GoEnrich: creating high quality genomic DNA resources from limited voucher specimen tissues or museum specimens of at-risk species for conservation-friendly use in the validation of environmental DNA assays.

Publisher: Biomed Central Country of Publication: England NLM ID: 101462768 Publication Model: Electronic Cited Medium: Internet ISSN: 1756-0500 (Electronic) Linking ISSN: 17560500 NLM ISO Abbreviation: BMC Res Notes Subsets: MEDLINE

Original Publication: London : Biomed Central, 2008.

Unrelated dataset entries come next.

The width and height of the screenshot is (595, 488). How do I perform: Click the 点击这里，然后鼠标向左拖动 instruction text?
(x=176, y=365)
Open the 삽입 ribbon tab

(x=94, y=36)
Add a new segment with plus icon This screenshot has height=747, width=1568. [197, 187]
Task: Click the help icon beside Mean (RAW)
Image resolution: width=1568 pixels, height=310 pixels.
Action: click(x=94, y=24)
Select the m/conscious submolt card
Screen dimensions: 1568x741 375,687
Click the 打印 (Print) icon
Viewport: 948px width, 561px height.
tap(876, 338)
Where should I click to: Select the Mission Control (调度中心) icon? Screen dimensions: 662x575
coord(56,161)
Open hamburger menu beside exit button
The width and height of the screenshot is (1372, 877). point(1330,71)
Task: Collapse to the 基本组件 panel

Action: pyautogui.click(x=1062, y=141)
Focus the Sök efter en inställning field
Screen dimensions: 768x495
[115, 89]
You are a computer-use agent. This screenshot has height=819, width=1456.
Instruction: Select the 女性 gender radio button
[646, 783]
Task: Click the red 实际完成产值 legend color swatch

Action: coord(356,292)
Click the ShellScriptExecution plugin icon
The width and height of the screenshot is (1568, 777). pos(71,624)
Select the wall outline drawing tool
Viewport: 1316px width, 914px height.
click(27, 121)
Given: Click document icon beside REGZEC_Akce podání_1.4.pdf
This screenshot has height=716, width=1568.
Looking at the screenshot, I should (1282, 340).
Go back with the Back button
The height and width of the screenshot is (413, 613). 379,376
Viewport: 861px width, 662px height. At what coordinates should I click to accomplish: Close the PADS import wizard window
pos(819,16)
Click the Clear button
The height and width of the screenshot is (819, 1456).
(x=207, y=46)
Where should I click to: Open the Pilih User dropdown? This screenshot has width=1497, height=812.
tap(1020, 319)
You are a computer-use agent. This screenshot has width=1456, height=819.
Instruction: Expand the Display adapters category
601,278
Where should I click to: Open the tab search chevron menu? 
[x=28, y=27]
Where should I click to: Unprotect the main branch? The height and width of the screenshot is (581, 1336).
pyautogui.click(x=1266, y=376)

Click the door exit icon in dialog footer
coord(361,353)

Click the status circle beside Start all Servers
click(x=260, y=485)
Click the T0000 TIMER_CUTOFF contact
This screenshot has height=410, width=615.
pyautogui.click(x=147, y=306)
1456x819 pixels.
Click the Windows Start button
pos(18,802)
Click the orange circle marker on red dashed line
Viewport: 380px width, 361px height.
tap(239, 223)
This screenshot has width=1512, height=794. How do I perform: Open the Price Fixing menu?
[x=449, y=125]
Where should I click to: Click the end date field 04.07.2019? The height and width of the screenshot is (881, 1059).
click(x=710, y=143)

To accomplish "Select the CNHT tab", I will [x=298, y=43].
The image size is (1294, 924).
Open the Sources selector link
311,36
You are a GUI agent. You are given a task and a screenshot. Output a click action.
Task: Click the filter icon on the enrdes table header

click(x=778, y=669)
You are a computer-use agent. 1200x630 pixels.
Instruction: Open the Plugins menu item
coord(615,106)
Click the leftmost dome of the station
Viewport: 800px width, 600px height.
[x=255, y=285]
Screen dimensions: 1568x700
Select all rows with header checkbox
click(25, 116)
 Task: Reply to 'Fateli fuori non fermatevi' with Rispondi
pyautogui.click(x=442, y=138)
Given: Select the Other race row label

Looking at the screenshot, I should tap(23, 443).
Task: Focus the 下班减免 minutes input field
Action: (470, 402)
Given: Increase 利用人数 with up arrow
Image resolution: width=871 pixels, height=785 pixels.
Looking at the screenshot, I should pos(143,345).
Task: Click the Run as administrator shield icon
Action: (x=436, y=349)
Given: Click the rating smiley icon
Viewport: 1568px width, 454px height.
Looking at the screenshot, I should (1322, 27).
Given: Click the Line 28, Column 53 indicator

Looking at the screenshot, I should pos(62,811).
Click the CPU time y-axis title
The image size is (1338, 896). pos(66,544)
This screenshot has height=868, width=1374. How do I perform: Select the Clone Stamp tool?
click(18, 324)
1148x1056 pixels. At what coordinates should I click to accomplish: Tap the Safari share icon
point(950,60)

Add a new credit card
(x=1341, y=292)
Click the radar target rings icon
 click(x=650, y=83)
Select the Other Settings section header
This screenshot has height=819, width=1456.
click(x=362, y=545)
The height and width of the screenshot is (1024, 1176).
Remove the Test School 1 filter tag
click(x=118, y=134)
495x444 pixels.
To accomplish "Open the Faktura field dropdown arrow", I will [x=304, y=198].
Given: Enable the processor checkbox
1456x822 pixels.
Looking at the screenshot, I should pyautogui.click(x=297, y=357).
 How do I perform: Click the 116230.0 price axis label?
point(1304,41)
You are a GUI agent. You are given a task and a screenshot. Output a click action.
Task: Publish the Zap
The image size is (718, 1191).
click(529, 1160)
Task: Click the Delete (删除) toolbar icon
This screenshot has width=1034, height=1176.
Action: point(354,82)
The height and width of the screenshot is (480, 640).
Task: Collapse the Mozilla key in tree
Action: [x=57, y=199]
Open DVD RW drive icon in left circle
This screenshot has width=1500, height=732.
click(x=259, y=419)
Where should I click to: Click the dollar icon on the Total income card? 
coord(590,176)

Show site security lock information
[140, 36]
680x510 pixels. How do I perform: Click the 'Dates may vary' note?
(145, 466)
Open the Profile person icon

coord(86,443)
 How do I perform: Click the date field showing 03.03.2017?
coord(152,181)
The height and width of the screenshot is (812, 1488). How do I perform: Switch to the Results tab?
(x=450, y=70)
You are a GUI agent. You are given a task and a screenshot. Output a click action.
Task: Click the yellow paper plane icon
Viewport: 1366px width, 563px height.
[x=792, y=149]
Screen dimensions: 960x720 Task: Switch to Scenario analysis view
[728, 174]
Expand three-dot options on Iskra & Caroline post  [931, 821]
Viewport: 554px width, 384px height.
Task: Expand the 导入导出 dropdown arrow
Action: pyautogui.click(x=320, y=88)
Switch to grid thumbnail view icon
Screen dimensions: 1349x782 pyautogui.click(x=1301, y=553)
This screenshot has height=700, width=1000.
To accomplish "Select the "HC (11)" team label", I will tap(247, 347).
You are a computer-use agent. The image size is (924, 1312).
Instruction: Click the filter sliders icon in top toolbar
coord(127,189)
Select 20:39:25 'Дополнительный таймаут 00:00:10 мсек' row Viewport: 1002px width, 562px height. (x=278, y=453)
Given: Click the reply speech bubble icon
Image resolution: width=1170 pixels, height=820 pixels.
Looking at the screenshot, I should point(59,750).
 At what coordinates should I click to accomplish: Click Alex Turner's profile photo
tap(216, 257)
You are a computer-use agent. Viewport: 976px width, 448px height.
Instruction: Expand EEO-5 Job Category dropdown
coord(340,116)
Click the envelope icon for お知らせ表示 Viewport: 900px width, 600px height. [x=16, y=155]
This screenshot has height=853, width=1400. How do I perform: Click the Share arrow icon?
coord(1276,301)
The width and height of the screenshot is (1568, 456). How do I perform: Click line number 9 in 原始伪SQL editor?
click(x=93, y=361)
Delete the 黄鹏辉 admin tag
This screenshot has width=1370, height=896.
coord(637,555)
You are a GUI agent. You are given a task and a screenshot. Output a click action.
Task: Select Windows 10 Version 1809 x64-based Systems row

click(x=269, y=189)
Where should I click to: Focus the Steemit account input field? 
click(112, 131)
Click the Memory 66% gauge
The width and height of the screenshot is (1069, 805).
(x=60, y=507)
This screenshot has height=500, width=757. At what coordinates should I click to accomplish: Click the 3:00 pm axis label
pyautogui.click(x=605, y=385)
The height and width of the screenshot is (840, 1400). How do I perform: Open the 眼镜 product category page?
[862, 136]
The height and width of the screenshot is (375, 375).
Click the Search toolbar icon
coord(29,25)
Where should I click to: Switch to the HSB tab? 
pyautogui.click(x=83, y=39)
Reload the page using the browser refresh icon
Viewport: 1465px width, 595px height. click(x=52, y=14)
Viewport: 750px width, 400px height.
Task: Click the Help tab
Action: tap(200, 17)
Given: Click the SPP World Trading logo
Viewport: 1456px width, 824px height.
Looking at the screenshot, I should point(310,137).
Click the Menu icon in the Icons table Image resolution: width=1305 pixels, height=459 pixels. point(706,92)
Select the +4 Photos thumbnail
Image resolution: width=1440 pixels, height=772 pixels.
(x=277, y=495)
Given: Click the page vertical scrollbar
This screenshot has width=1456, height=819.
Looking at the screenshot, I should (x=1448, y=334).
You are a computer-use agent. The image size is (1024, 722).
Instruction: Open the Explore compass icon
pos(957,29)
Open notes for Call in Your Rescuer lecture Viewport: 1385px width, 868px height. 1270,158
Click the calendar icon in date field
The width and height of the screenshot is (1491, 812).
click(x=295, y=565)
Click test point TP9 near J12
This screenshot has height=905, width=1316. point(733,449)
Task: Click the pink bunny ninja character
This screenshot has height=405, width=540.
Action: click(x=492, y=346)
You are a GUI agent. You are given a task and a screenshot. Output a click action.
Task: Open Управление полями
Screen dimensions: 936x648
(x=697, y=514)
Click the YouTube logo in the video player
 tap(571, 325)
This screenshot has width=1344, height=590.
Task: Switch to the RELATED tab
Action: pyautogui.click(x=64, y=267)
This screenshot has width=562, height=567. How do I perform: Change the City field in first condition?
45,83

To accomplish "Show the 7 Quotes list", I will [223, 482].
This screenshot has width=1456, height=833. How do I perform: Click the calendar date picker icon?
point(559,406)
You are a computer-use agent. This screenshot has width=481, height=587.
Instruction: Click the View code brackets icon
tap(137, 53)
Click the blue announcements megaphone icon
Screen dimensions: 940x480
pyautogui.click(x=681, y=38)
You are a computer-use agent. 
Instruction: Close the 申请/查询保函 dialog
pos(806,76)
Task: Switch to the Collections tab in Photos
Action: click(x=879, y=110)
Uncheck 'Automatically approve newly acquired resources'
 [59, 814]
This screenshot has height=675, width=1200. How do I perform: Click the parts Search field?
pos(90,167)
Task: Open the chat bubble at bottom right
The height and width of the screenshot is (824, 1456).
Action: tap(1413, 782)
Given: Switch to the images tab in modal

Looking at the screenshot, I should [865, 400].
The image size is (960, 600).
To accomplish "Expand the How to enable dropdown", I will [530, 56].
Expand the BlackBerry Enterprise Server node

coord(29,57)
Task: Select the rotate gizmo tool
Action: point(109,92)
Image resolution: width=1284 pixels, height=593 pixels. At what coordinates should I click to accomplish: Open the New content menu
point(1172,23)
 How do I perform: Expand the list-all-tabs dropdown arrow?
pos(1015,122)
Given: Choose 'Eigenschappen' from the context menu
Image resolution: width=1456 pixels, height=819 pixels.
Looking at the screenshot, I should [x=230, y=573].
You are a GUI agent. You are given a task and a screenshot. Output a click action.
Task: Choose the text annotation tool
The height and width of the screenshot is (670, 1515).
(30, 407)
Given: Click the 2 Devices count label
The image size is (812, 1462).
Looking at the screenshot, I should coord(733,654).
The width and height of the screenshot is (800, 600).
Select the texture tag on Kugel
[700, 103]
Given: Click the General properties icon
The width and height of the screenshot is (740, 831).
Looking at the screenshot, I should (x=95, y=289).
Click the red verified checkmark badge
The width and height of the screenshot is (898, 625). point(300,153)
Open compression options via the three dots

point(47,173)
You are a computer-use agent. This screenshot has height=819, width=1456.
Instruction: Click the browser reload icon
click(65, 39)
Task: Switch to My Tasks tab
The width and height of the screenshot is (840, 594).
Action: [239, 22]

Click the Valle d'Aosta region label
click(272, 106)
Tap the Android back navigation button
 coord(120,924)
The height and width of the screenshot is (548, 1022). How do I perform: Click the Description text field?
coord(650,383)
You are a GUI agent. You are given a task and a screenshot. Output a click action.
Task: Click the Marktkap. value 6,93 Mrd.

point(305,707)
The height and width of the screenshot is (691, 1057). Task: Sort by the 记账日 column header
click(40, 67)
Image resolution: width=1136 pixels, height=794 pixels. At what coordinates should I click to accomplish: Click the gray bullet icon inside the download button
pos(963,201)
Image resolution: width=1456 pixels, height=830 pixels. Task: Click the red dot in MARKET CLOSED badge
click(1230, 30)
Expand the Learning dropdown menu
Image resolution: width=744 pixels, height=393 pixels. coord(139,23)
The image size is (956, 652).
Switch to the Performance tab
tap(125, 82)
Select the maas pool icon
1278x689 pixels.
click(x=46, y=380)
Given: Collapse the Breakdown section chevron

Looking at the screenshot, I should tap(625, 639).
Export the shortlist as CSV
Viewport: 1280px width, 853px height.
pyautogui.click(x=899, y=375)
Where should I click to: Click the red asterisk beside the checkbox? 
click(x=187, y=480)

Museums* ; DNA, Environmental*/genetics ; DNA, Environmental*/analysis; Animals ; Conservation of Natural Resources/methods ; Endangered Species ; Nucleic Acid Amplification Techniques/methods ; Birds/genetics ; Fishes/genetics ; Genome, Mitochondrial/genetics ; Real-Time Polymerase Chain Reaction/methods

Objective: Environmental DNA (eDNA) methods are crucial for monitoring populations, particularly rare and cryptic species. For confident eDNA application, rigorous assay validation is required including specificity testing with genomic DNA (gDNA). However, this critical step is often difficult to achieve as obtaining fresh tissue samples from at-risk species can be difficult, highly limited, or impossible. Natural history museum collections could serve as a valuable and ethical voucher specimen resource for eDNA assay validation. The present study demonstrates the effectiveness of whole genome amplification (WGA) in providing enough gDNA to assemble high quality mitogenomes from which robust targeted eDNA assays can be designed.
Results: Using fresh and historical museum tissue samples from six species spanning fish, birds, and mammals, we successfully developed a WGA method with an average yield of 380 to 1,268 ng gDNA per 20 µL reaction. This gDNA was used for whole genome shotgun sequencing and subsequent assembly of high quality mitogenomes using mtGrasp. These mitogenomes were then used to develop six new robust, targeted quantitative real time polymerase chain reaction-based eDNA assays and 200 ng WGA-enriched yielded satisfactory C q values and near 100% detection frequencies for all assays tested. This approach offers a cost-effective and non-invasive alternative, streamlining eDNA research processes and aiding in conservation efforts.
(© 2024. The Author(s).)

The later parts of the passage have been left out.